━━ Supplied data ━━

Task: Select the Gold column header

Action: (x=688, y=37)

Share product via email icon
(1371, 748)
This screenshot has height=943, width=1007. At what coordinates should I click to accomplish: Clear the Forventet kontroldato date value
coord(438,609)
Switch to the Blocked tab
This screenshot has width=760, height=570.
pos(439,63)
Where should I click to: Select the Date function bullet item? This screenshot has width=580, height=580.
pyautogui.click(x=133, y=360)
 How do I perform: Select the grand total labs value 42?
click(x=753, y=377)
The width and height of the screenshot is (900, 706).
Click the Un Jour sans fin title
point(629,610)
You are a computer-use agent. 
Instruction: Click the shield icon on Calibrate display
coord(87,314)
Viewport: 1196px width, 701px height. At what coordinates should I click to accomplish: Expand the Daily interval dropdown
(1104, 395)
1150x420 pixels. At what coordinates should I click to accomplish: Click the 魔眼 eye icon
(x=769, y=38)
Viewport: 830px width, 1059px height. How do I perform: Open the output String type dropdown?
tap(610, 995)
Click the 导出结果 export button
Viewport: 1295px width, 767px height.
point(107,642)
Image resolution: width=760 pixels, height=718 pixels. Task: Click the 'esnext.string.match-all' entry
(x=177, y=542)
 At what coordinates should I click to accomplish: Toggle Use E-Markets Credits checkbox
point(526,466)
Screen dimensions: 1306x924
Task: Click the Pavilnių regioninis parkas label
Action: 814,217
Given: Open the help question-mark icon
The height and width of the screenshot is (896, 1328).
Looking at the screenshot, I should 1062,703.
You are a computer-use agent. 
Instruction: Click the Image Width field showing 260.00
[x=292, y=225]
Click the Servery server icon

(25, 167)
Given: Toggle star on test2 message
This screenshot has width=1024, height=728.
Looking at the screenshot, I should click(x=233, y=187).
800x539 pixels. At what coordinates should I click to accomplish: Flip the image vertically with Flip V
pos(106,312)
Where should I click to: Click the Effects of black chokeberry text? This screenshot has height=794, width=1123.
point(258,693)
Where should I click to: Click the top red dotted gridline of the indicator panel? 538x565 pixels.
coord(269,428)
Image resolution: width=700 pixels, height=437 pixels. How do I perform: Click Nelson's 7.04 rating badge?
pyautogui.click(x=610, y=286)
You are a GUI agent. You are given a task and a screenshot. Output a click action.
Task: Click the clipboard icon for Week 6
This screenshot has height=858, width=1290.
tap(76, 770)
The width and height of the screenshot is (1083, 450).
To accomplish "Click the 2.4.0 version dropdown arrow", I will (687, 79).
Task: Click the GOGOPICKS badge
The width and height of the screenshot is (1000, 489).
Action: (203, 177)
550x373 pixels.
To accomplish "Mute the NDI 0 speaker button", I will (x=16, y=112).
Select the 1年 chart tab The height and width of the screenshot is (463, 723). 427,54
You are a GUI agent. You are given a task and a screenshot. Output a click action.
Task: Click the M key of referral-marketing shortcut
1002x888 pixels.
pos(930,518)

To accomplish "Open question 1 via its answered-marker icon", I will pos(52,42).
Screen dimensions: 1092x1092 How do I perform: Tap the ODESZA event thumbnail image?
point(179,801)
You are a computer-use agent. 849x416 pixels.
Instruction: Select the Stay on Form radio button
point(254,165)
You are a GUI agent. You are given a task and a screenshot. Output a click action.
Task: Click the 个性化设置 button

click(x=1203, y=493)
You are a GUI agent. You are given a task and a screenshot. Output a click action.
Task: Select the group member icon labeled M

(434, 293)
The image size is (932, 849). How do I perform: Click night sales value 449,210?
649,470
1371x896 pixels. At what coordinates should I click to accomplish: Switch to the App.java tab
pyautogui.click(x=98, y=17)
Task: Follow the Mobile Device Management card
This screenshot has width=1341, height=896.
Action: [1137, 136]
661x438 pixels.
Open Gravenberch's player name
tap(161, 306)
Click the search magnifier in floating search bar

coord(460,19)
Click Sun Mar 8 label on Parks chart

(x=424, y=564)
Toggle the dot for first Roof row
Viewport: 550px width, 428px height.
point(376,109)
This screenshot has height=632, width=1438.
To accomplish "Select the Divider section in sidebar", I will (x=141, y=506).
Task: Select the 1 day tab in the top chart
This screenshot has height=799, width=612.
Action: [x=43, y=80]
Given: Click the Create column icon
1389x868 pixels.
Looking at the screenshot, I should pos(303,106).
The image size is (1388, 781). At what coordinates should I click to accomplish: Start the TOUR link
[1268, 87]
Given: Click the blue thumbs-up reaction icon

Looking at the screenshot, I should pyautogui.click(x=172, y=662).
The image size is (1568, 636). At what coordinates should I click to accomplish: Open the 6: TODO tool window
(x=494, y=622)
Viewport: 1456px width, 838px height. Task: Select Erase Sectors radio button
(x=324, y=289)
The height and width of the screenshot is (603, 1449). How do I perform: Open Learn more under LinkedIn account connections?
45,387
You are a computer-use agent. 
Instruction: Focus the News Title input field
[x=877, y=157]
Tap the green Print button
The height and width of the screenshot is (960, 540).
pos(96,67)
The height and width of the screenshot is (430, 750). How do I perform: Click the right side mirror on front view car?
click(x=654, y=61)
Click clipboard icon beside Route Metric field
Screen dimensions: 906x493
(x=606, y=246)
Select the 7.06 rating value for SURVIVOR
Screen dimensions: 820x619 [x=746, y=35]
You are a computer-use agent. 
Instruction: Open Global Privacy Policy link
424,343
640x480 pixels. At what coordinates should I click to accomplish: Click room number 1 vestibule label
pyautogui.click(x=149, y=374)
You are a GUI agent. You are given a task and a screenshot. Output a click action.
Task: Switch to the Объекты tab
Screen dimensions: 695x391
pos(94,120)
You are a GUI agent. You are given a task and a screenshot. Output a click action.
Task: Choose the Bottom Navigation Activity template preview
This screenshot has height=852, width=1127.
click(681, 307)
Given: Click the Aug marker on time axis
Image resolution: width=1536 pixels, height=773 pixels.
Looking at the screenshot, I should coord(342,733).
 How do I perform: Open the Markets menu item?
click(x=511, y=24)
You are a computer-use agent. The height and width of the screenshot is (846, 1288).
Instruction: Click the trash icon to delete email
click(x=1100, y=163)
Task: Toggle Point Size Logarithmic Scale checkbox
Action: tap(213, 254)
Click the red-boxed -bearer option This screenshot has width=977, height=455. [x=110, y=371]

━━━

• Task statement:
Wherever the word "question" occurs in the data, copy that whole line.

• Response:
Given: Open the help question-mark icon
To accomplish "Open question 1 via its answered-marker icon", I will pos(52,42).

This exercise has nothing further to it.